**Brief:** Reproduce every one of the records below word for word, keeping each line unchanged.

··· Raw records

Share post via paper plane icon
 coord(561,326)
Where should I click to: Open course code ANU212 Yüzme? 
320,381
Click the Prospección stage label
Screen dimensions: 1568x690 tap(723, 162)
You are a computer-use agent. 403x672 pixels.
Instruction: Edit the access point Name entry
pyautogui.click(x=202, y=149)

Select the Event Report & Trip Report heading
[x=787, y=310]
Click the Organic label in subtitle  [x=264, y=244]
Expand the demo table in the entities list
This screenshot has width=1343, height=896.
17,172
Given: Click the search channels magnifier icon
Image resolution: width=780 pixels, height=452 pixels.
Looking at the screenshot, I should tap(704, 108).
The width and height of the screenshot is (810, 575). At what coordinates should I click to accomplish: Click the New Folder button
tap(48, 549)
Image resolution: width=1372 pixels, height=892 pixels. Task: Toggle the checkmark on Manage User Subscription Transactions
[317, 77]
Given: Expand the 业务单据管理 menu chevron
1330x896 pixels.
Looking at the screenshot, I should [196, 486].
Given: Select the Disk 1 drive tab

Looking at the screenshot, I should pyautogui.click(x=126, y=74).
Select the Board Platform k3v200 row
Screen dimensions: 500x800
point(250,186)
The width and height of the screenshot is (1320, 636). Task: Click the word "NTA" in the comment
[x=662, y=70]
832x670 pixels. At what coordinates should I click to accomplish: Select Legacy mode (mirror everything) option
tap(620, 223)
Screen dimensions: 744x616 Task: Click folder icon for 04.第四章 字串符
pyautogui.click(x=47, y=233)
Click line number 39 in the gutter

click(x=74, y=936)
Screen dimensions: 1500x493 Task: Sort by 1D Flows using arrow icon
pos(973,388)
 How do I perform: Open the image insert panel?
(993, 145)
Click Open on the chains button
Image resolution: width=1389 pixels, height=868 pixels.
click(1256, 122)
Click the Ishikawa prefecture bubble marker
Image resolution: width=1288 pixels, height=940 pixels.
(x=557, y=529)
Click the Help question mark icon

······

**Solution below:**
Share post via paper plane icon
 coord(561,326)
Where should I click to: Open course code ANU212 Yüzme? 
320,381
Click the Prospección stage label
Screen dimensions: 1568x690 tap(723, 162)
You are a computer-use agent. 403x672 pixels.
Instruction: Edit the access point Name entry
pyautogui.click(x=202, y=149)

Select the Event Report & Trip Report heading
[x=787, y=310]
Click the Organic label in subtitle  [x=264, y=244]
Expand the demo table in the entities list
This screenshot has width=1343, height=896.
17,172
Given: Click the search channels magnifier icon
Image resolution: width=780 pixels, height=452 pixels.
Looking at the screenshot, I should tap(704, 108).
The width and height of the screenshot is (810, 575). At what coordinates should I click to accomplish: Click the New Folder button
tap(48, 549)
Image resolution: width=1372 pixels, height=892 pixels. Task: Toggle the checkmark on Manage User Subscription Transactions
[317, 77]
Given: Expand the 业务单据管理 menu chevron
1330x896 pixels.
Looking at the screenshot, I should [196, 486].
Given: Select the Disk 1 drive tab

Looking at the screenshot, I should pyautogui.click(x=126, y=74).
Select the Board Platform k3v200 row
Screen dimensions: 500x800
point(250,186)
The width and height of the screenshot is (1320, 636). Task: Click the word "NTA" in the comment
[x=662, y=70]
832x670 pixels. At what coordinates should I click to accomplish: Select Legacy mode (mirror everything) option
tap(620, 223)
Screen dimensions: 744x616 Task: Click folder icon for 04.第四章 字串符
pyautogui.click(x=47, y=233)
Click line number 39 in the gutter

click(x=74, y=936)
Screen dimensions: 1500x493 Task: Sort by 1D Flows using arrow icon
pos(973,388)
 How do I perform: Open the image insert panel?
(993, 145)
Click Open on the chains button
Image resolution: width=1389 pixels, height=868 pixels.
click(1256, 122)
Click the Ishikawa prefecture bubble marker
Image resolution: width=1288 pixels, height=940 pixels.
(x=557, y=529)
Click the Help question mark icon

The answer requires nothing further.